# [Exercise description]
Count the lines in the material below that contain the word "screenshot". Give only the number.

■ ■ ■ ■

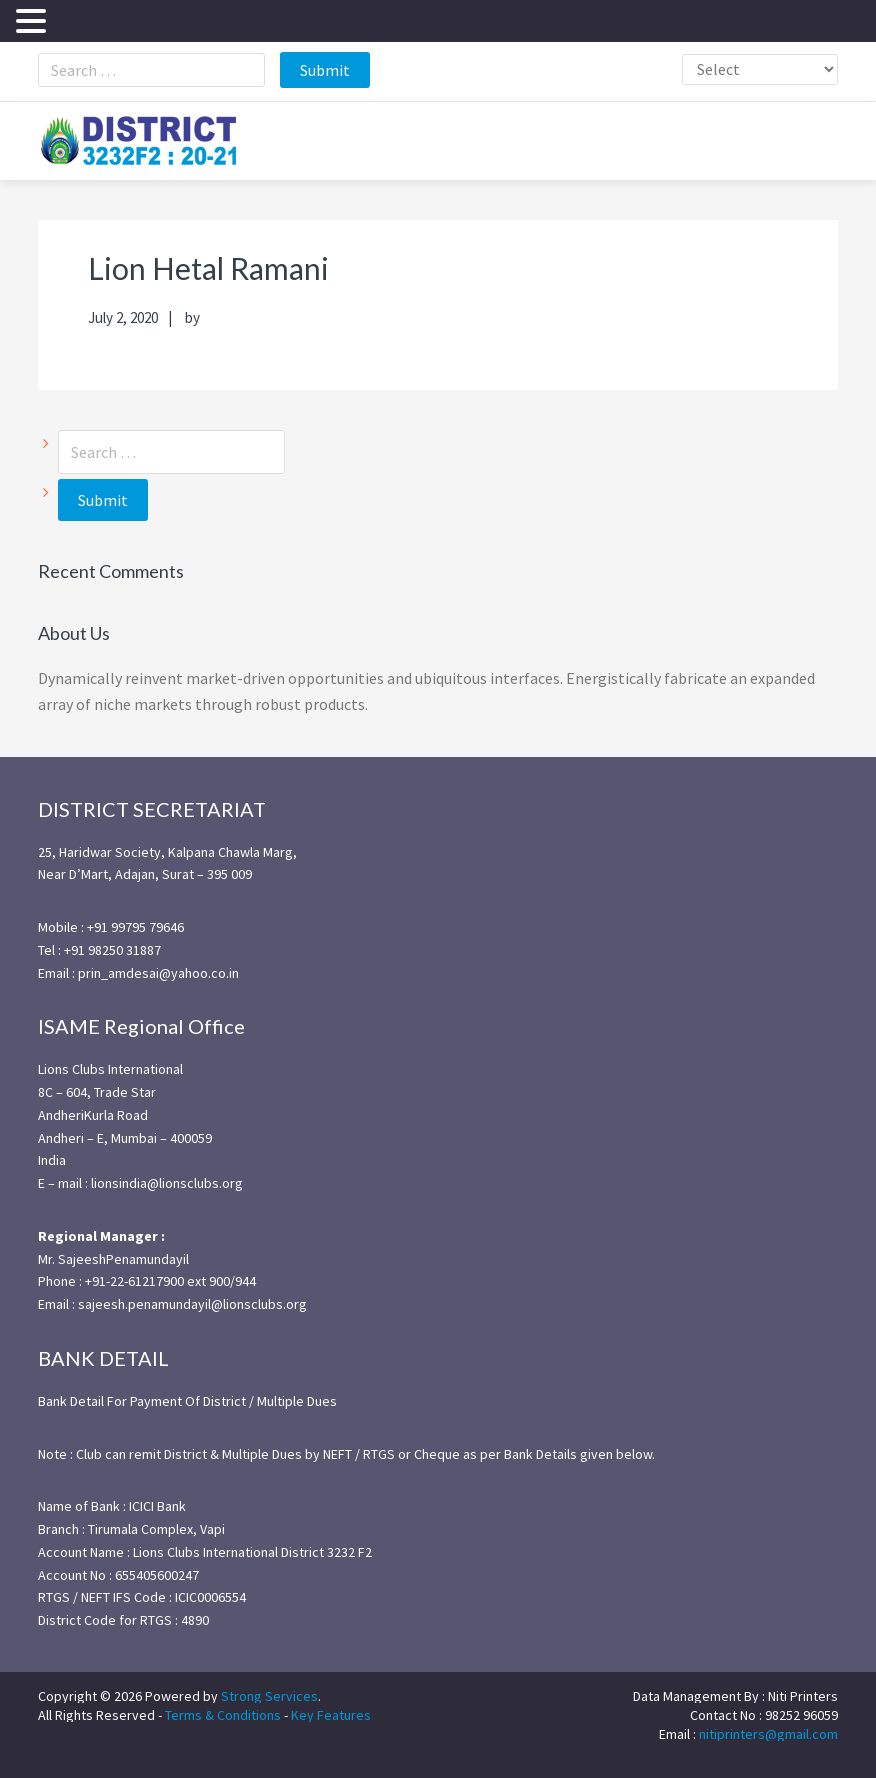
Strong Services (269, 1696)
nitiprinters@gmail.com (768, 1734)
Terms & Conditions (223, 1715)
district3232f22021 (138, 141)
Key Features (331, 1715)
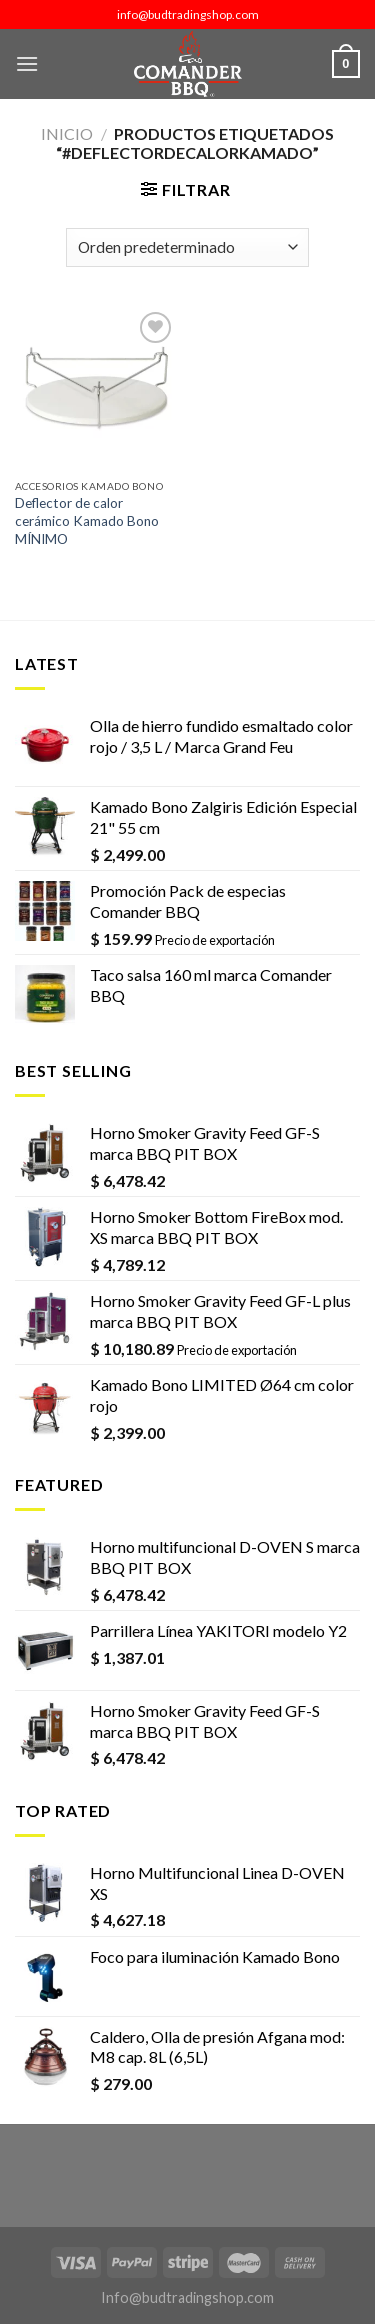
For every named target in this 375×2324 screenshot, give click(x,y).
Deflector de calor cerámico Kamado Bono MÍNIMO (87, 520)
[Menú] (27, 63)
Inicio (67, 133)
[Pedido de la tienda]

■ ■ ■ ■

# [The reply]
1